Ich fürchte ich muss durch Belege beweisen, dass die Dinge mein Eigentum sind oder? Weil ich habe die Sachen schon länger und vieles Geschenkt bekommen. Oder sind die dann in dem Fall verpflichtet das Gegenteil zu beweisen?

Im Streitfall entscheidet ein angerufenes Gericht recht frei, wem es glauben mag. Siehe Richter Salomon in der Bibel, oder auch de.wikipedia.org/wiki/Beweis_(Rechtswesen): "Der Beweis bezeichnet die Feststellung eines Sachverhalts als Tatsache in einem Gerichtsverfahren aufgrund richterlicher Überzeugung." (Bitte weiterlesen!)

Ein Kaufvertrag auf deinen Namen ist natürlich ein stärkeres Indiz als eine vergilbte Quittung oder deine reine Aussage - wobei die Zeugenaussage eines Schenkers sicher auch Gewicht hat vor Gericht.

Aber das alles zählt im Zivilprozess:

  • Augenschein, §§ 371 f. ZPO,
  • Zeugen, §§ 373 ff. ZPO,
  • Sachverständige mit deren Gutachten in der Sache, §§ 402 ff.

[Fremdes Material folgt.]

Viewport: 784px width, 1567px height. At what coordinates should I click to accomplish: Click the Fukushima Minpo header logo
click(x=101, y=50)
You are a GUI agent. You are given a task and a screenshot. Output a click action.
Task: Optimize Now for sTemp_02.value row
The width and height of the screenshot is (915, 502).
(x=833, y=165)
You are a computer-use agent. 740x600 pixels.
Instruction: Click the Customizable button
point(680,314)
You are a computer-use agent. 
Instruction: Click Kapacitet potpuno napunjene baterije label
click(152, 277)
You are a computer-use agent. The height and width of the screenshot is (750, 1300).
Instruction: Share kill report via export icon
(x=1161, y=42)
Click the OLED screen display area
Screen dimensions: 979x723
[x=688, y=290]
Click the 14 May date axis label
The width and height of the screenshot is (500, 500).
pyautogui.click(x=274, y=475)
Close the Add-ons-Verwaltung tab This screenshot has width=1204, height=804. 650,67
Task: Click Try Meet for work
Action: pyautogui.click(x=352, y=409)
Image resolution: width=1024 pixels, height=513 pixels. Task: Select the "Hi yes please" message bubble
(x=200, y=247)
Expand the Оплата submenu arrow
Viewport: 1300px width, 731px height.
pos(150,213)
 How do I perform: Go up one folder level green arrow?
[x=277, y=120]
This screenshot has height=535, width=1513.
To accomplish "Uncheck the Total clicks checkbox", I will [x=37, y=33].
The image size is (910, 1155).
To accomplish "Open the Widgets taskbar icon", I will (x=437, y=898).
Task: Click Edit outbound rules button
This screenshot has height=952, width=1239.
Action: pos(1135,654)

ZPO u.a. (Sachbeweis),
  • Urkunden, §§ 415 ff. ZPO,
  • Parteivernehmung, §§ 445 ff. ZPO, also deine eigene Aussage.

Vor Vorteil ist es immer - auch außergerichtlich, weil es eben wirkt! -, eine Liste anzufertigen mit den fraglichen Gegenständen, und zu jedem Punkt sämtliche Daten zu notieren, an die man sich noch erinnern kann!

Beispiel: "Nummer 14. CD AC/DC: "Highway to Hell", Kratzer links oben an der Hülle, geschenkt von Tante Amalie am 10. März 2004 zum 16. Geburtstag."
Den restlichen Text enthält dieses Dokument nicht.